- [GIVEN TASK] Rewrite the listing below, replacing every "coordinate pair" with "point" and leaving everything else unchanged.

- [THE RECORDS]
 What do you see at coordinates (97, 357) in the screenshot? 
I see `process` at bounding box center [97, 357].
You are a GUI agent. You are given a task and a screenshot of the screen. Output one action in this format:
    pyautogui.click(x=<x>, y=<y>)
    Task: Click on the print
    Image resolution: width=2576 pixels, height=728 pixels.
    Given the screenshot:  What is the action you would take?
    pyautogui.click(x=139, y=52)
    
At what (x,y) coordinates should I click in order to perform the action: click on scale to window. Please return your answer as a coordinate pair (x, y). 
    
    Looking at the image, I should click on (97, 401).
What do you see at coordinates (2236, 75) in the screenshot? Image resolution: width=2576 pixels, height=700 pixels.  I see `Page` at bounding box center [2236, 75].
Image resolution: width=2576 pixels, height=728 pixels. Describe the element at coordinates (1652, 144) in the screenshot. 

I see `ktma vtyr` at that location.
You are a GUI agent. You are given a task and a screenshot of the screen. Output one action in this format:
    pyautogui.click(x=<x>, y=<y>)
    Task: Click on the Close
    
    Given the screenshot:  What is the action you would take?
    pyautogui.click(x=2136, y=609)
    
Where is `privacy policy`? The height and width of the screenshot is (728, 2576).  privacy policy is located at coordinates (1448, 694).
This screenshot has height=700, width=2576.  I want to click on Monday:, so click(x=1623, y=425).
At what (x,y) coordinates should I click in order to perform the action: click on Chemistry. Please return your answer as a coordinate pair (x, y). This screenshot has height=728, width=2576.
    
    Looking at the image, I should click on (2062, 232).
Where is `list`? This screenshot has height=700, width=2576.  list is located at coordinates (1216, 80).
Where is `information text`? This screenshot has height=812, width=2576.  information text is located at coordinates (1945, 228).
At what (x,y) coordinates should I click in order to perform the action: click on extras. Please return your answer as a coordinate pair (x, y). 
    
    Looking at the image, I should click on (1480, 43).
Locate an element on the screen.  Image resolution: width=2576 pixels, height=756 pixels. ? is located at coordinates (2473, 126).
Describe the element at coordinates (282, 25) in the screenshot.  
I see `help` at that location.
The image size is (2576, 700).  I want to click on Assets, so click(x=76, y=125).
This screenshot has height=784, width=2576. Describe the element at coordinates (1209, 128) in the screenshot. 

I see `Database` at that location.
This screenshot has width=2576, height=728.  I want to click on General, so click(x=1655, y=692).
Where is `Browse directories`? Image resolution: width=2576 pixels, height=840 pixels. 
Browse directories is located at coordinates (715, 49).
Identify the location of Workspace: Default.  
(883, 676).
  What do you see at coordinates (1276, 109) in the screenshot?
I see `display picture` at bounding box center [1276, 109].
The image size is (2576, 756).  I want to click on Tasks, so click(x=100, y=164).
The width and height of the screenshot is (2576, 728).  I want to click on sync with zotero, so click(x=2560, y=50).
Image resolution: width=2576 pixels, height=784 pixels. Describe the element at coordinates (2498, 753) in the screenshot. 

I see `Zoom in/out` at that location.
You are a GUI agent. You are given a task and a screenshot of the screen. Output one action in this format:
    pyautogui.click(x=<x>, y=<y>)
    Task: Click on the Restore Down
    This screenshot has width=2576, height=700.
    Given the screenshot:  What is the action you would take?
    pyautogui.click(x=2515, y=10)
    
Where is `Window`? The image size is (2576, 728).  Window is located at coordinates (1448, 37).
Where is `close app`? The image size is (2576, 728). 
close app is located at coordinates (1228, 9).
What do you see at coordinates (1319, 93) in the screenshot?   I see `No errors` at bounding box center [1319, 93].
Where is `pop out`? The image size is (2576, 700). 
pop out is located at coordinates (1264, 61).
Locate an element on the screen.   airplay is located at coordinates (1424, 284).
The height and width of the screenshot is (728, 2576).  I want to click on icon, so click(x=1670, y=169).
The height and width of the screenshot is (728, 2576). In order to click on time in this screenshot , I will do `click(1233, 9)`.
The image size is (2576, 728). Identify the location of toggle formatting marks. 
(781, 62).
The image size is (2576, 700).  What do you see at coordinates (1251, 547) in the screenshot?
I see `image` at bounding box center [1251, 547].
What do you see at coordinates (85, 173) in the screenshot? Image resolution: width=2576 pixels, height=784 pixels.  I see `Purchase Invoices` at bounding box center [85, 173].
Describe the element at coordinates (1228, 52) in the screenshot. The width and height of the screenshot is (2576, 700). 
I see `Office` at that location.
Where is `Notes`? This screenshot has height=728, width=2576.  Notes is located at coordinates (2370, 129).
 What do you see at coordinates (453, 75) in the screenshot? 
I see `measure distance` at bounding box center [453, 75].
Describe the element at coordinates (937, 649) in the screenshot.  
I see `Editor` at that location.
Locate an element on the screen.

- [EXERCISE SOLUTION]
 What do you see at coordinates (97, 357) in the screenshot? 
I see `process` at bounding box center [97, 357].
You are a GUI agent. You are given a task and a screenshot of the screen. Output one action in this format:
    pyautogui.click(x=<x>, y=<y>)
    Task: Click on the print
    Image resolution: width=2576 pixels, height=728 pixels.
    Given the screenshot:  What is the action you would take?
    pyautogui.click(x=139, y=52)
    
At what (x,y) coordinates should I click in order to perform the action: click on scale to window. Please return your answer as a point (x, y). 
    
    Looking at the image, I should click on (97, 401).
What do you see at coordinates (2236, 75) in the screenshot? Image resolution: width=2576 pixels, height=700 pixels.  I see `Page` at bounding box center [2236, 75].
Image resolution: width=2576 pixels, height=728 pixels. Describe the element at coordinates (1652, 144) in the screenshot. 

I see `ktma vtyr` at that location.
You are a GUI agent. You are given a task and a screenshot of the screen. Output one action in this format:
    pyautogui.click(x=<x>, y=<y>)
    Task: Click on the Close
    
    Given the screenshot:  What is the action you would take?
    pyautogui.click(x=2136, y=609)
    
Where is `privacy policy`? The height and width of the screenshot is (728, 2576).  privacy policy is located at coordinates (1448, 694).
This screenshot has height=700, width=2576.  I want to click on Monday:, so click(x=1623, y=425).
At what (x,y) coordinates should I click in order to perform the action: click on Chemistry. Please return your answer as a point (x, y). This screenshot has height=728, width=2576.
    
    Looking at the image, I should click on (2062, 232).
Where is `list`? This screenshot has height=700, width=2576.  list is located at coordinates (1216, 80).
Where is `information text`? This screenshot has height=812, width=2576.  information text is located at coordinates (1945, 228).
At what (x,y) coordinates should I click in order to perform the action: click on extras. Please return your answer as a point (x, y). 
    
    Looking at the image, I should click on (1480, 43).
Locate an element on the screen.  Image resolution: width=2576 pixels, height=756 pixels. ? is located at coordinates (2473, 126).
Describe the element at coordinates (282, 25) in the screenshot.  
I see `help` at that location.
The image size is (2576, 700).  I want to click on Assets, so click(x=76, y=125).
This screenshot has height=784, width=2576. Describe the element at coordinates (1209, 128) in the screenshot. 

I see `Database` at that location.
This screenshot has width=2576, height=728.  I want to click on General, so click(x=1655, y=692).
Where is `Browse directories`? Image resolution: width=2576 pixels, height=840 pixels. 
Browse directories is located at coordinates (715, 49).
Identify the location of Workspace: Default.  
(883, 676).
  What do you see at coordinates (1276, 109) in the screenshot?
I see `display picture` at bounding box center [1276, 109].
The image size is (2576, 756).  I want to click on Tasks, so click(x=100, y=164).
The width and height of the screenshot is (2576, 728).  I want to click on sync with zotero, so click(x=2560, y=50).
Image resolution: width=2576 pixels, height=784 pixels. Describe the element at coordinates (2498, 753) in the screenshot. 

I see `Zoom in/out` at that location.
You are a GUI agent. You are given a task and a screenshot of the screen. Output one action in this format:
    pyautogui.click(x=<x>, y=<y>)
    Task: Click on the Restore Down
    This screenshot has width=2576, height=700.
    Given the screenshot:  What is the action you would take?
    pyautogui.click(x=2515, y=10)
    
Where is `Window`? The image size is (2576, 728).  Window is located at coordinates (1448, 37).
Where is `close app`? The image size is (2576, 728). 
close app is located at coordinates (1228, 9).
What do you see at coordinates (1319, 93) in the screenshot?   I see `No errors` at bounding box center [1319, 93].
Where is `pop out`? The image size is (2576, 700). 
pop out is located at coordinates (1264, 61).
Locate an element on the screen.   airplay is located at coordinates (1424, 284).
The height and width of the screenshot is (728, 2576).  I want to click on icon, so click(x=1670, y=169).
The height and width of the screenshot is (728, 2576). In order to click on time in this screenshot , I will do `click(1233, 9)`.
The image size is (2576, 728). Identify the location of toggle formatting marks. 
(781, 62).
The image size is (2576, 700).  What do you see at coordinates (1251, 547) in the screenshot?
I see `image` at bounding box center [1251, 547].
What do you see at coordinates (85, 173) in the screenshot? Image resolution: width=2576 pixels, height=784 pixels.  I see `Purchase Invoices` at bounding box center [85, 173].
Describe the element at coordinates (1228, 52) in the screenshot. The width and height of the screenshot is (2576, 700). 
I see `Office` at that location.
Where is `Notes`? This screenshot has height=728, width=2576.  Notes is located at coordinates (2370, 129).
 What do you see at coordinates (453, 75) in the screenshot? 
I see `measure distance` at bounding box center [453, 75].
Describe the element at coordinates (937, 649) in the screenshot.  
I see `Editor` at that location.
Locate an element on the screen.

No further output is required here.